How to complete this task: Write the data out again in full, with no departure from the original.

(Items listed in a dataset)
____
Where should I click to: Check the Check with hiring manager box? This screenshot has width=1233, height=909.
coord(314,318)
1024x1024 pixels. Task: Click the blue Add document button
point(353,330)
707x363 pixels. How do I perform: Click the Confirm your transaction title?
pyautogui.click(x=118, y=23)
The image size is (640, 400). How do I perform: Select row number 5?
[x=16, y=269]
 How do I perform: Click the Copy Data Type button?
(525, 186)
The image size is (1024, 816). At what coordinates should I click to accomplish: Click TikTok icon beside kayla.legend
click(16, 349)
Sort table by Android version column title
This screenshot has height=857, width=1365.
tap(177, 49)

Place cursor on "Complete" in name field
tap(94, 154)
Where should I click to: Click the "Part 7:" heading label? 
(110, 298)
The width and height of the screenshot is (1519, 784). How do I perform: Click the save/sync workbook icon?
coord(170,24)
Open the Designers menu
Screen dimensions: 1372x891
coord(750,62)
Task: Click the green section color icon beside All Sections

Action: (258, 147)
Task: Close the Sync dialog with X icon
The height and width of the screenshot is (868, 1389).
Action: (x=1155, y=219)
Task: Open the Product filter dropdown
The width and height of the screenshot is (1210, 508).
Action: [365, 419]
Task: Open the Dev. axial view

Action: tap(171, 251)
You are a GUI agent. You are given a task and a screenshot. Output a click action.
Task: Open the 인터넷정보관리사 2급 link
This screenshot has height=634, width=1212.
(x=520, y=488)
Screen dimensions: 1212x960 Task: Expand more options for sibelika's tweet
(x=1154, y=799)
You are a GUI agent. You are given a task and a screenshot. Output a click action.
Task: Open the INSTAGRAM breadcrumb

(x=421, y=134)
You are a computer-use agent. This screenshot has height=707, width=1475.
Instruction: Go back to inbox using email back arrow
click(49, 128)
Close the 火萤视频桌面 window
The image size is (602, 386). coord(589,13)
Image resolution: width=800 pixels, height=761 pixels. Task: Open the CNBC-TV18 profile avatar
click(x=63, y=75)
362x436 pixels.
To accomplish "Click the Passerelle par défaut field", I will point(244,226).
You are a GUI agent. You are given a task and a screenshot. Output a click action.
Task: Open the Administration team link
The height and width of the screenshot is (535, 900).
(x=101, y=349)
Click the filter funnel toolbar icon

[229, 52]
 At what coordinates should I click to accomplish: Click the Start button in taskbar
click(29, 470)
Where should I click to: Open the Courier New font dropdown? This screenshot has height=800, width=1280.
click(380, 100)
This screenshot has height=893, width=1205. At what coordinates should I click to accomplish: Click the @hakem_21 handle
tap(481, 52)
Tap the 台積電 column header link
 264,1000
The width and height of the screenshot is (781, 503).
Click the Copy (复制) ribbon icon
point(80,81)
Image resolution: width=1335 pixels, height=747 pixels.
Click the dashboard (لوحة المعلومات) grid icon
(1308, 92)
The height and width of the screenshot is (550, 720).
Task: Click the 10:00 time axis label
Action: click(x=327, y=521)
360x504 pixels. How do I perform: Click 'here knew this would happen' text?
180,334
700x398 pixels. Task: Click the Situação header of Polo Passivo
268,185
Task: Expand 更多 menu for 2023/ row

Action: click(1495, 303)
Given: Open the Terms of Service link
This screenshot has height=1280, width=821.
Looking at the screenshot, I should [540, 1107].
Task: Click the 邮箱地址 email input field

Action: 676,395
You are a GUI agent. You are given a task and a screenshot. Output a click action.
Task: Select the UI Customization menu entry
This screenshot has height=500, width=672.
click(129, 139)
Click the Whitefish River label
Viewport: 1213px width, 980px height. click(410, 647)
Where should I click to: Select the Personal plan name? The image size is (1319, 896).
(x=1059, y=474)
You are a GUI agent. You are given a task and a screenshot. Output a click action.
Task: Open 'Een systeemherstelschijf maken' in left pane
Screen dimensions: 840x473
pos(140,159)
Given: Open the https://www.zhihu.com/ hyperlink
____
Task response:
Where should I click to: Check the Check with hiring manager box? This screenshot has width=1233, height=909.
coord(314,318)
1024x1024 pixels. Task: Click the blue Add document button
point(353,330)
707x363 pixels. How do I perform: Click the Confirm your transaction title?
pyautogui.click(x=118, y=23)
The image size is (640, 400). How do I perform: Select row number 5?
[x=16, y=269]
 How do I perform: Click the Copy Data Type button?
(525, 186)
The image size is (1024, 816). At what coordinates should I click to accomplish: Click TikTok icon beside kayla.legend
click(16, 349)
Sort table by Android version column title
This screenshot has height=857, width=1365.
tap(177, 49)

Place cursor on "Complete" in name field
tap(94, 154)
Where should I click to: Click the "Part 7:" heading label? 
(110, 298)
The width and height of the screenshot is (1519, 784). How do I perform: Click the save/sync workbook icon?
coord(170,24)
Open the Designers menu
Screen dimensions: 1372x891
coord(750,62)
Task: Click the green section color icon beside All Sections

Action: (258, 147)
Task: Close the Sync dialog with X icon
The height and width of the screenshot is (868, 1389).
Action: (x=1155, y=219)
Task: Open the Product filter dropdown
The width and height of the screenshot is (1210, 508).
Action: [365, 419]
Task: Open the Dev. axial view

Action: tap(171, 251)
You are a GUI agent. You are given a task and a screenshot. Output a click action.
Task: Open the 인터넷정보관리사 2급 link
This screenshot has height=634, width=1212.
(x=520, y=488)
Screen dimensions: 1212x960 Task: Expand more options for sibelika's tweet
(x=1154, y=799)
You are a GUI agent. You are given a task and a screenshot. Output a click action.
Task: Open the INSTAGRAM breadcrumb

(x=421, y=134)
You are a computer-use agent. This screenshot has height=707, width=1475.
Instruction: Go back to inbox using email back arrow
click(49, 128)
Close the 火萤视频桌面 window
The image size is (602, 386). coord(589,13)
Image resolution: width=800 pixels, height=761 pixels. Task: Open the CNBC-TV18 profile avatar
click(x=63, y=75)
362x436 pixels.
To accomplish "Click the Passerelle par défaut field", I will point(244,226).
You are a GUI agent. You are given a task and a screenshot. Output a click action.
Task: Open the Administration team link
The height and width of the screenshot is (535, 900).
(x=101, y=349)
Click the filter funnel toolbar icon

[229, 52]
 At what coordinates should I click to accomplish: Click the Start button in taskbar
click(29, 470)
Where should I click to: Open the Courier New font dropdown? This screenshot has height=800, width=1280.
click(380, 100)
This screenshot has height=893, width=1205. At what coordinates should I click to accomplish: Click the @hakem_21 handle
tap(481, 52)
Tap the 台積電 column header link
 264,1000
The width and height of the screenshot is (781, 503).
Click the Copy (复制) ribbon icon
point(80,81)
Image resolution: width=1335 pixels, height=747 pixels.
Click the dashboard (لوحة المعلومات) grid icon
(1308, 92)
The height and width of the screenshot is (550, 720).
Task: Click the 10:00 time axis label
Action: click(x=327, y=521)
360x504 pixels. How do I perform: Click 'here knew this would happen' text?
180,334
700x398 pixels. Task: Click the Situação header of Polo Passivo
268,185
Task: Expand 更多 menu for 2023/ row

Action: click(1495, 303)
Given: Open the Terms of Service link
This screenshot has height=1280, width=821.
Looking at the screenshot, I should [540, 1107].
Task: Click the 邮箱地址 email input field

Action: 676,395
You are a GUI agent. You are given a task and a screenshot. Output a click action.
Task: Select the UI Customization menu entry
This screenshot has height=500, width=672.
click(129, 139)
Click the Whitefish River label
Viewport: 1213px width, 980px height. click(410, 647)
Where should I click to: Select the Personal plan name? The image size is (1319, 896).
(x=1059, y=474)
You are a GUI agent. You are given a task and a screenshot. Output a click action.
Task: Open 'Een systeemherstelschijf maken' in left pane
Screen dimensions: 840x473
pos(140,159)
Given: Open the https://www.zhihu.com/ hyperlink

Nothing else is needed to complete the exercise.